İthamları neden sadece Mimarlar Odası göğüslüyor?

 

Meselenin Taksim Dayanışması faslı böyle...

Bu çerçevede hükümete ve yargıya sorulması gereken sorular da var, fakat oraya geçmeden önce kafa karıştırıcı bir noktayı dikkatinize sunmak isterim...

Sorularımı Taksim Dayanışması'na soruyorum, çünkü üç önemli bileşeninin açtığı davayla ilgili gelişmeleri, Dayanışma'nın da bildiğini varsayıyorum...

Fakat ilginç bir biçimde, bu yönde doğan kuşkulara zadece Mimarlar Odası ve onun avukatı Can Atalay cevap verdi. Keza hazırlanan basın açıklaması Mimarlar Odası'nın internet sayfasında yer aldığı halde Taksim Dayanışması'nın internet sayfasında yer almadı.

Soru şu: Mimarlar Odası ve onun avukatları, mahkemenin iptal kararını aynı “etik kaygı”larla Dayanışma'yla da paylaşmamış olabilirler miydi? Dayanışma'nın, itham sahipleriyle Mimarlar Odası'nın arasına girmemesinin, ithamları göğüsleme çabası içine girmemesinin altında böyle bir neden yatıyor olabilir miydi?

Bence bu noktada Dayanışma'nın “susma hakkı” yok, o da bir şey söylemeli.

 

O esnada hâkimler...

 

Can Atalay'ın savunmasının ikna edici olmadığı çok açık... Fakat hakkını verelim, “bu sorunun muhatabı mahkemedir” derken de doğru bir noktaya işaret etmektedir. Bu “işaret” bizi hâkimlerin sorumluluğu noktasına taşıyor...

Gerçekten, meseleyi hâkimler bakımından “anlayabilmemiz” de imkânsız görünüyor.

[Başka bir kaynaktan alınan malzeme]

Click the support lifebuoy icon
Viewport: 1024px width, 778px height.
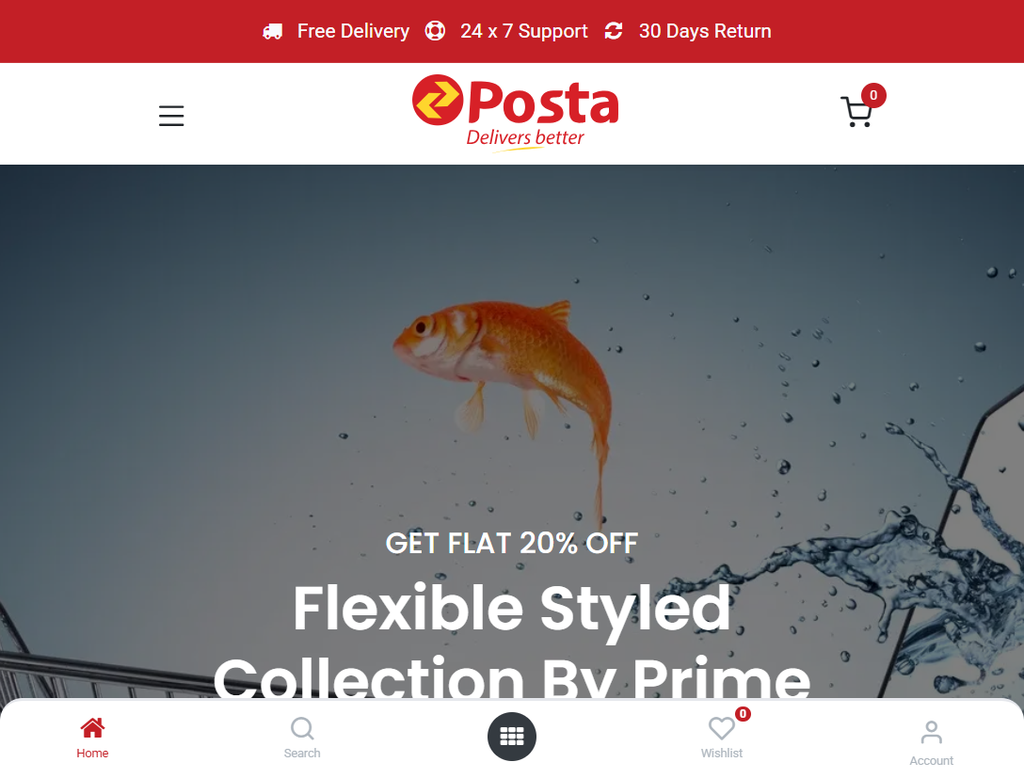(x=435, y=31)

Onlara sorulması gereken soru da şöyle:

“Sayın hâkimler... 6 Haziran'da ülkedeki yangını söndürmede altın kıymetinde bir karar verdiniz... Ve fakat karara bir gerekçe yazıp imzalamak için tam bir ay beklediniz... Lütfen neden bu kadar beklediğinizi açıklar mısınız?... Taksim Dayanışması'nın açıklamasından, siz hâkimlerin, önünüze gelen uyuşmazlıklar ile ilgili kararınızı verdikten yaklaşık 1 ay sonra kararın gerekçelerini yazdığınızı öğrendik... Hatta Dayanışma temsilcileri bu nedenle sizi suçladı da... Hakikaten: Bu bir ay Allah'ın emri olmadığı halde neden bu kadar beklediniz?”

Tabii bir de işin “idare” tarafı var... Öyle ya, memleket yanarken, o esnada mahkemede neler olup bittiğini hükümetin, bakanlığın ve belediyenin de izliyor olması gerekmez miydi? Onlar da tıpkı Dayanışma gibi mahkemenin iptal kararını bildikleri halde “yargıya hürmetlerinden” ötürü sustular mı, yoksa...

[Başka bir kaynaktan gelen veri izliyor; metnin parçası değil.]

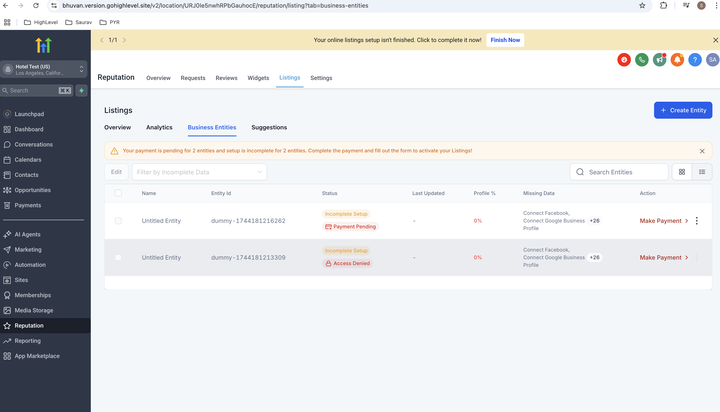720x412 pixels.
Task: Switch to grid view of entities
Action: pyautogui.click(x=682, y=172)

Mimarlar Odası Başkanı Eyüp Muhçu, iddialara cevap vermek için yazdıkları açıklamayı basına sunarken işin bu yanına da dikkat çekmiş, şöyle demişti:

“Bizim karardan ilk günden haberdar olduğumuz söyleniyor, madem ben biliyordum, o zaman hükümet de biliyordur, Kültür ve Turizm Bakanlığı da biliyordur...” (“Kararı bilmiyorduk” başlıklı haber, Taraf, 5 Temmuz 2013).

Elhak doğru... Fakat Taksim Dayanışması'nın mahkemeyi, hükümeti, bakanlığı suçlamadan önce kendisiyle ilgili ithamlara doyurucu bir cevap vermesi gerekmez mi?

Mahkemeye ve idareye gelince: Gerçekten, onların da cevap vermesi gereken çok ciddi bir durumla karşı karşıyayız.

Çünkü şu anda durum şöyle görünüyor: Meğer hükümetin de, yargının da, Dayanışma'nın da sokaktaki yangından bir şikâyeti yokmuş... Herkes ondan bir şeyler ummaktaymış ve o nedenle yangının başlarında bir lûtuf gibi ortaya çıkıveren yangın söndürme cihazını hep birlikte gizleyivermişler!

Bu nasıl bir şey? Böyle bir şey olabilir mi?

Eğer hükümetten ve yargıdan gelecek izahlar da ikna edicilikte Dayanışma'nınki kadar problemli olacaksa, evet bu yönde kuşku belirteceklere kimse “sen deli misin kardeşim” diyemeyecektir!